His presence is generally so understated that some musicians who have performed multiple times have never met him nor are they aware of his background at Hellman & Friedman, a director of Nasdaq and co-chair of Gov. Arnold Schwarzenegger's California Commission for Jobs and Economic Growth.
"He must be a generous man and I'd like to shake his hand someday," Skaggs said before taking the stage with his band, Kentucky Thunder.
Skaggs, who was flown in solely for his one-hour performance, said it is "really unique" for a private benefactor to cover the entire cost of a festival, making it all the more surprising that they had yet to be introduced. "Most guys want to come down and get all the strokes, the pats on the back," the country-bluegrass star said.
At the side of the main stage, Hellman occasionally mingles in a friends and family VIP area, where he greets fellow equestrians (he is an enthusiastic participant in marathon horse races), UC Berkeley alumni fundraisers and, quite infrequently, clients, whose tastes generally run to other types of music.
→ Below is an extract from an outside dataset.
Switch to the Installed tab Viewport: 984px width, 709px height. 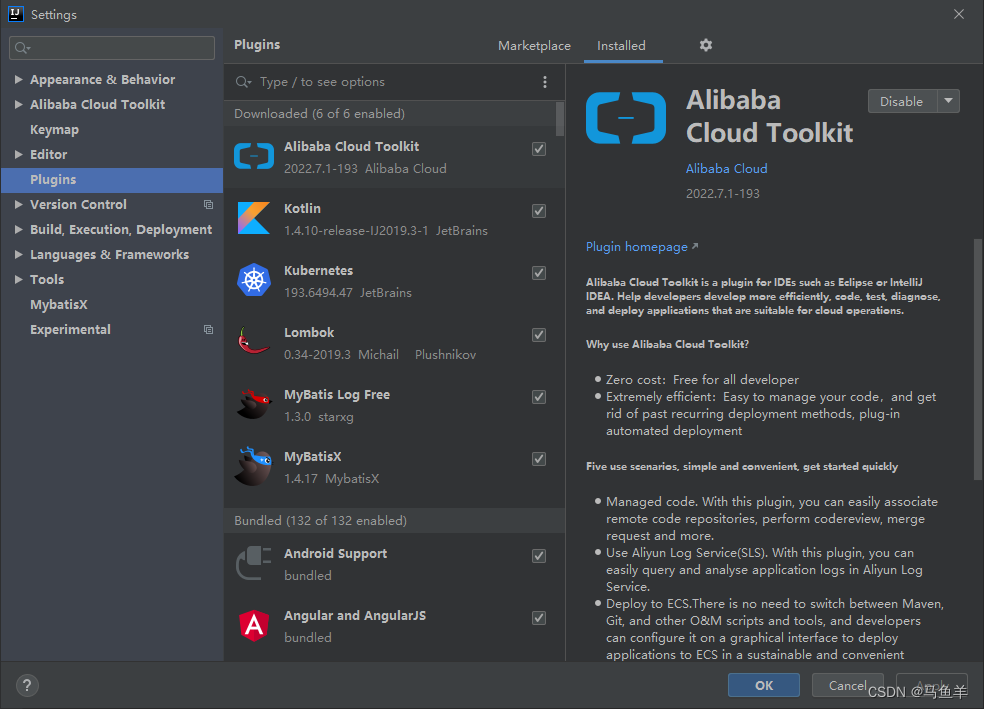point(621,45)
Much of the time, however, he's nestled among the hordes of spectators -- some of whom stake out their space with blankets and low-back chairs as early as 6 a.m. -- in front of the various stages set up in the sylvan-laced Speedway Meadow area
"I just ask, 'Is anybody sitting here on this seat or on the ground?,' " Hellman says. "It's part of the pleasure. It's like having a party for your 60,000 closest friends."
On Saturday afternoon, after listening to three tunes by the Peter Rowan & Tony Rice Quartet, Hellman rose and headed back toward the main stage. There, Steve Earle was about to begin his set at the same time that the long-acclaimed John Prine was due on yet another stage up and over a hill.
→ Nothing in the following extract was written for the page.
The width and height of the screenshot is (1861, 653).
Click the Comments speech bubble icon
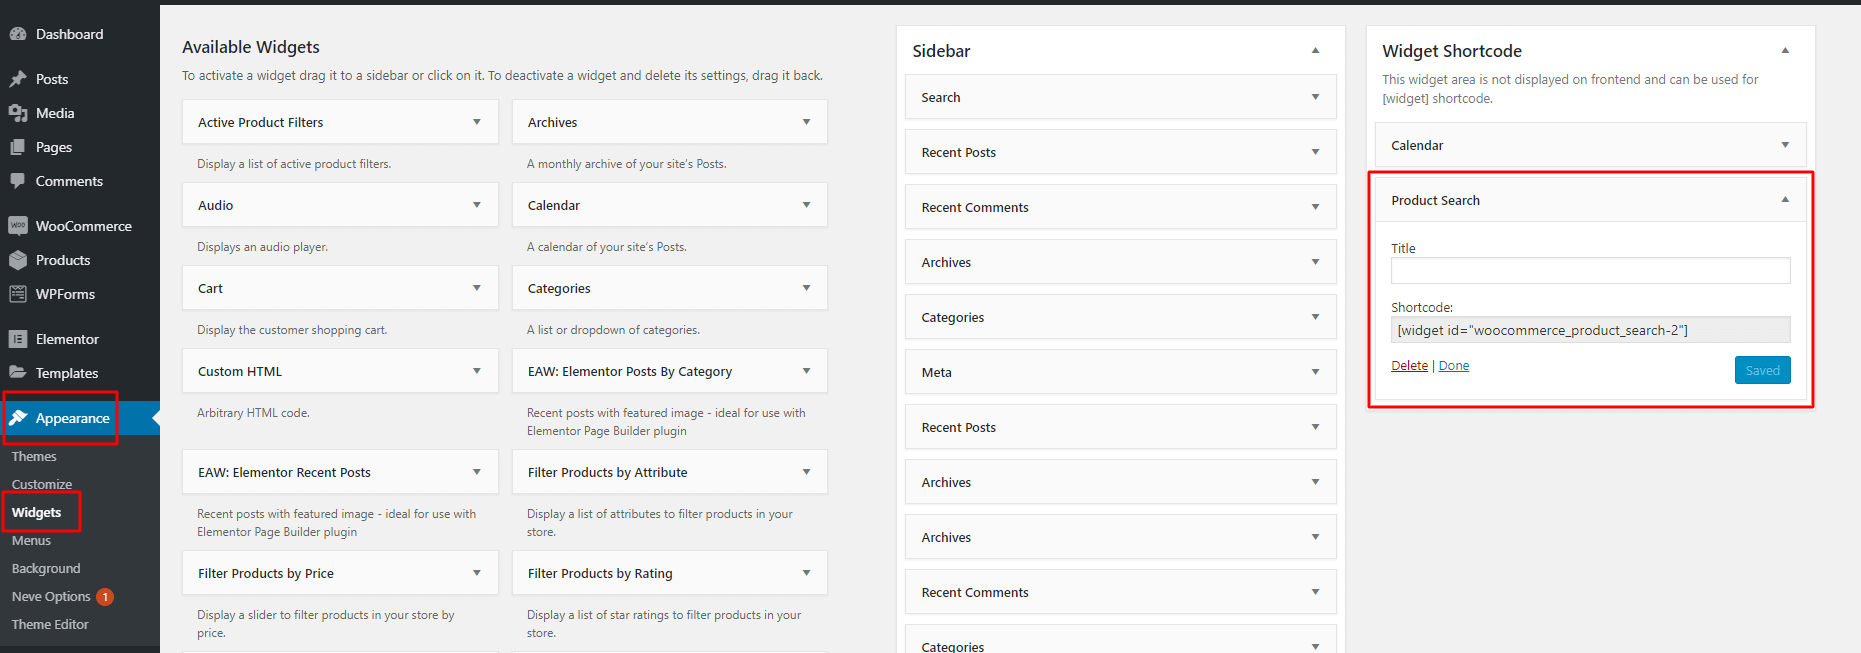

Such time clashes, caused by the abundance of talent, represent "the dark side of the festival," Hellman said.
In this case, he chose Earle, whom he said he has become close to over the years. Although Hellman says he remains a registered Republican, his views on many political issues are more akin to those of the left-leaning Earle.
"I'm afraid he's going to sing some protest songs," Hellman declared, a gleam in his eye.
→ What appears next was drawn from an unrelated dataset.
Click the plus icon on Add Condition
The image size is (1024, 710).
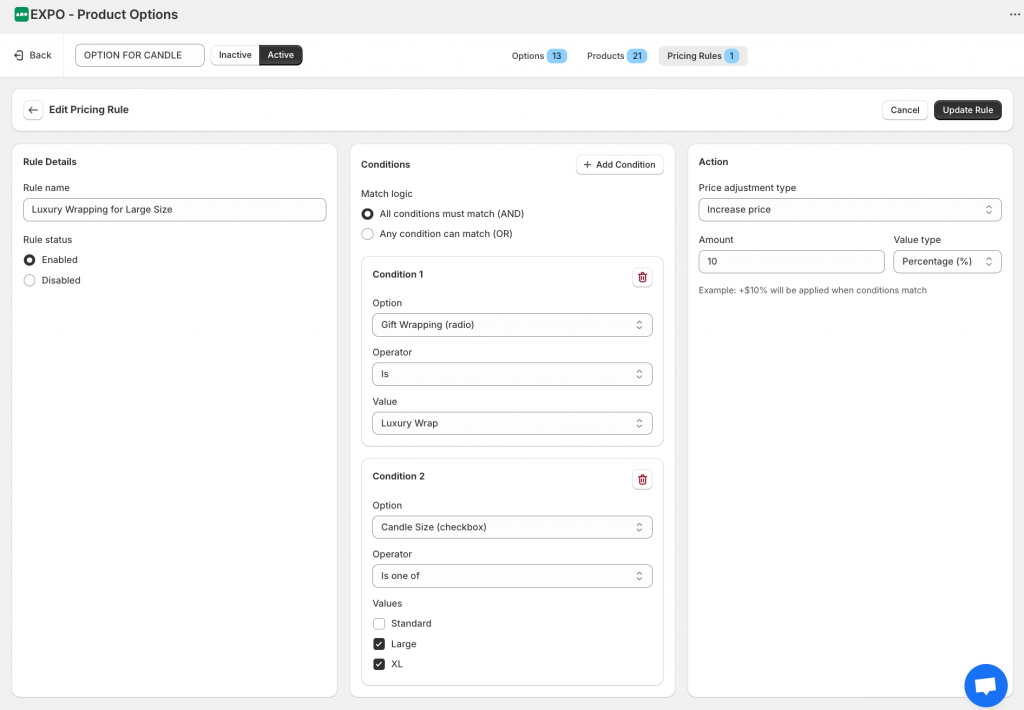(588, 164)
Earle quickly delivered, opening with a bouncy tune from his new "The Revolution Starts ... Now" CD, in which he suggested that the FCC, CIA and FBI participate in the same sort of anatomical activity that Vice President Dick Cheney recently told Sen. Patrick J. Leahy (D-Vt.) to perform on himself. Later, Hellman said that one strait-laced showgoer asked him how he could allow Earle to say such things. "I'm a product of Cal Berkeley and I believe in the Free Speech Movement," the 1955 grad said he responded. And besides, he added, "I couldn't do anything about it if I wanted to."
One of the few singers Hellman personally introduced was Appalachian protest singer Hazel Dickens, 69, who, like Earle and Harris, is invited back each year.
Hellman said he has been passionate about folk music since he was young, despite the imperatives of his upper crust background -- his great-grandfather founded the Farmers & Merchants Bank.
"I think you're just hard-wired for something," he said. "My family had the same box at the opera house since it opened. And somehow, I bought a pair of shoes that every time we left dinner to go to the opera, the shoes took me to my car [instead]."
Hellman organizes the festival with the help of a small coterie of friends including longtime San Francisco music booker Dawn Holliday. Hellman suggests scheduling such big names as legendary bluegrass artist Ralph Stanley. Holliday fills out the bill with such lesser known but influential artists as Robert Earl Keen and roots-country duo Buddy and Julie Miller, the former of whom set the festival afire with his gospel-tinged version of Bob Dylan's "With God on Our Side."
Hellman says he hopes to do it again in 2005 -- that is, if those closest to him can't stop him from continuing to spend his money.
"My family," he says, tongue-in-cheek, "has been talking about hiring a conservator."